[[ Data section, beginning ]]

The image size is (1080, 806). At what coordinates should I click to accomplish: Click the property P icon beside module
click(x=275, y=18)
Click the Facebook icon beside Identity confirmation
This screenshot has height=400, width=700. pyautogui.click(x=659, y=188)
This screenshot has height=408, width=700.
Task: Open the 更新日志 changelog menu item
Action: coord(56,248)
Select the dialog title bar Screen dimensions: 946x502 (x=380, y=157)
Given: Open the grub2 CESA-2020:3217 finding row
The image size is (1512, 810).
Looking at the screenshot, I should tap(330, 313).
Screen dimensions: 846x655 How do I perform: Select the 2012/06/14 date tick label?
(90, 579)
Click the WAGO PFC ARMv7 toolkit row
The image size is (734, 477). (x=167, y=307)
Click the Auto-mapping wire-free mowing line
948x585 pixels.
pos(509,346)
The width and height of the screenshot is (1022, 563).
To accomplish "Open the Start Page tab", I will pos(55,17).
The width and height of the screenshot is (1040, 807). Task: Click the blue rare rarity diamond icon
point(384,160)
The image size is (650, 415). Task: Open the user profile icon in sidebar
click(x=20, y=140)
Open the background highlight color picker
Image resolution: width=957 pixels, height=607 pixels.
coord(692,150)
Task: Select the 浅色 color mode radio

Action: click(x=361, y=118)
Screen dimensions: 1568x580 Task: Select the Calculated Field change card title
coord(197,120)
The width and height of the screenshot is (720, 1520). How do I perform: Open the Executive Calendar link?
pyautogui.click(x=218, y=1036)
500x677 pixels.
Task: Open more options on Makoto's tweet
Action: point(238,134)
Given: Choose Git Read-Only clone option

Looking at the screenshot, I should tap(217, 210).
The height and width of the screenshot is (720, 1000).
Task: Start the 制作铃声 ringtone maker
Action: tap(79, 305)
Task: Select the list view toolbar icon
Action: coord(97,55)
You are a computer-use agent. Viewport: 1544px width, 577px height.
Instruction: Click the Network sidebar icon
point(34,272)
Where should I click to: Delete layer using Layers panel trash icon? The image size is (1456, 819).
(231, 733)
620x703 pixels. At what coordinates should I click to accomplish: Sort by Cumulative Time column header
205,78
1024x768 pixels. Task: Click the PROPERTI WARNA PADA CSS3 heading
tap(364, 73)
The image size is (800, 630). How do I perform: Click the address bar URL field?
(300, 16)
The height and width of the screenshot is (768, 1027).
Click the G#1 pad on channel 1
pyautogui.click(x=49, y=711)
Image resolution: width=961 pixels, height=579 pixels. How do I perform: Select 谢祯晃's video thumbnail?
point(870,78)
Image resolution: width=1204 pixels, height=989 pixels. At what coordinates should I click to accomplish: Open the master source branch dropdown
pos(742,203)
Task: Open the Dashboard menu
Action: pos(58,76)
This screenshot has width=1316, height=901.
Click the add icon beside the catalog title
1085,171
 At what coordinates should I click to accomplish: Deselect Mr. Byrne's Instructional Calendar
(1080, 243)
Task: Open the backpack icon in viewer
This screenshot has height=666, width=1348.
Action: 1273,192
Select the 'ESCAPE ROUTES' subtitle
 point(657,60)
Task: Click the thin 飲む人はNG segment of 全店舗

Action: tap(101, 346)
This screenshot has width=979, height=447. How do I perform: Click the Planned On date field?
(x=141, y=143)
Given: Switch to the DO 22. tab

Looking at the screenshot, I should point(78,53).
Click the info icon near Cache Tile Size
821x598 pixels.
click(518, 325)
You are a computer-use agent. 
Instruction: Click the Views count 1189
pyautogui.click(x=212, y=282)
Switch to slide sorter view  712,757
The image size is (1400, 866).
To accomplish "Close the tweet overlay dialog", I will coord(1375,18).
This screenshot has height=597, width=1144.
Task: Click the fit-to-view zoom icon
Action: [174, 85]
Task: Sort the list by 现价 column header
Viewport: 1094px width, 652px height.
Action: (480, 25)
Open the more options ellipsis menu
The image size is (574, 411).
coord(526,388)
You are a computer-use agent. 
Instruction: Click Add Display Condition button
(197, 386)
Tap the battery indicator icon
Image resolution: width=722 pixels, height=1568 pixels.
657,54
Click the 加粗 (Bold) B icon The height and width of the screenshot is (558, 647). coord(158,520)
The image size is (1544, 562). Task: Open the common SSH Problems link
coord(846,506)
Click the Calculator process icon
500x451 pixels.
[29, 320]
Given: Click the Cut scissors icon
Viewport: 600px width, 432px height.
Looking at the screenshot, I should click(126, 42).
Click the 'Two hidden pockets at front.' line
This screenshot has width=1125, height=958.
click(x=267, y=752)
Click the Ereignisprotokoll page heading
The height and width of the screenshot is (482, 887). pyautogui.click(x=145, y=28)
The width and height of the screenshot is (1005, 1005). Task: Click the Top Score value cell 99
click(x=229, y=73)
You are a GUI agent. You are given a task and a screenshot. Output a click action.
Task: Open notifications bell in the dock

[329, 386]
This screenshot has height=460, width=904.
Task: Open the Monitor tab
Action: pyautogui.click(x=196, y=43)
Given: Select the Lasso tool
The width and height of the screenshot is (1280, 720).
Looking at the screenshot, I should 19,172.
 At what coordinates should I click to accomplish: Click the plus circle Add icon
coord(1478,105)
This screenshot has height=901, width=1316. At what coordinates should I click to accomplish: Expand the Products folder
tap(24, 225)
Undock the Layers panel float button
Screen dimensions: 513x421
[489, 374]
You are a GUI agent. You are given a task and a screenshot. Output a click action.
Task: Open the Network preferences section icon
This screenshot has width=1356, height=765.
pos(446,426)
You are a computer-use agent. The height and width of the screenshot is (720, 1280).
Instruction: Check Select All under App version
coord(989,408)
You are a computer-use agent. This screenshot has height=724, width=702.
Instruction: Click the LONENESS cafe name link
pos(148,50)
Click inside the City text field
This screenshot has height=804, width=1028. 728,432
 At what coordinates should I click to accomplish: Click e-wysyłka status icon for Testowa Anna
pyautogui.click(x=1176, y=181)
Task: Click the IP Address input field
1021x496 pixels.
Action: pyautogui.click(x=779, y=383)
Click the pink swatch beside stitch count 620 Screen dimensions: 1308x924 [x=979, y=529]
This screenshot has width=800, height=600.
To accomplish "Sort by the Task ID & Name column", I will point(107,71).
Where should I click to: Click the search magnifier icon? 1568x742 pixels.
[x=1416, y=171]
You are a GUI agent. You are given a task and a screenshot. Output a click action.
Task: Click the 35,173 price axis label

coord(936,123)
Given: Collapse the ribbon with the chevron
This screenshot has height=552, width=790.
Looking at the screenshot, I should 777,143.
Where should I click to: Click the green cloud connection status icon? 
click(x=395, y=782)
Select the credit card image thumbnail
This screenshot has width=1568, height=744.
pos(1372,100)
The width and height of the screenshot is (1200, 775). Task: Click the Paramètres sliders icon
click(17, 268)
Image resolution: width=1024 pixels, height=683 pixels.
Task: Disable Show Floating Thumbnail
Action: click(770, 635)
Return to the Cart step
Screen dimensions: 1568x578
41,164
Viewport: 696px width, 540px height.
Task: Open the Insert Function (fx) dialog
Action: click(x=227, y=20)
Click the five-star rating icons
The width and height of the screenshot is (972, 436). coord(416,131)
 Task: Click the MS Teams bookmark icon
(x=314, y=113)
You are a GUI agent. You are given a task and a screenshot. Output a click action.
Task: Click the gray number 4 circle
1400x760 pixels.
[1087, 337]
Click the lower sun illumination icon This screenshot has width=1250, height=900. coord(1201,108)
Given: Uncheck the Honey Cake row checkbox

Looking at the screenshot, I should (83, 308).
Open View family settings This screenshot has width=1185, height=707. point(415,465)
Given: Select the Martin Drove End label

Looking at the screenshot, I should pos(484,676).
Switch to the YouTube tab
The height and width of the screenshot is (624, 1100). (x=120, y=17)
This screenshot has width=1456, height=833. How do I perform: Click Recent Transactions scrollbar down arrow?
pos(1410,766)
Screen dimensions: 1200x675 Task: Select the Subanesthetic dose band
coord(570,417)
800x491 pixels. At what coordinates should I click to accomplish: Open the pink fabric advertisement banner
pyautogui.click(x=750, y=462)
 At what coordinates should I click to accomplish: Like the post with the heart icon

[[ Data section, end ]]

*Required action*:
Go through the records and report each line that contains "with".

*Answer box*:
Given: Collapse the ribbon with the chevron
 At what coordinates should I click to accomplish: Like the post with the heart icon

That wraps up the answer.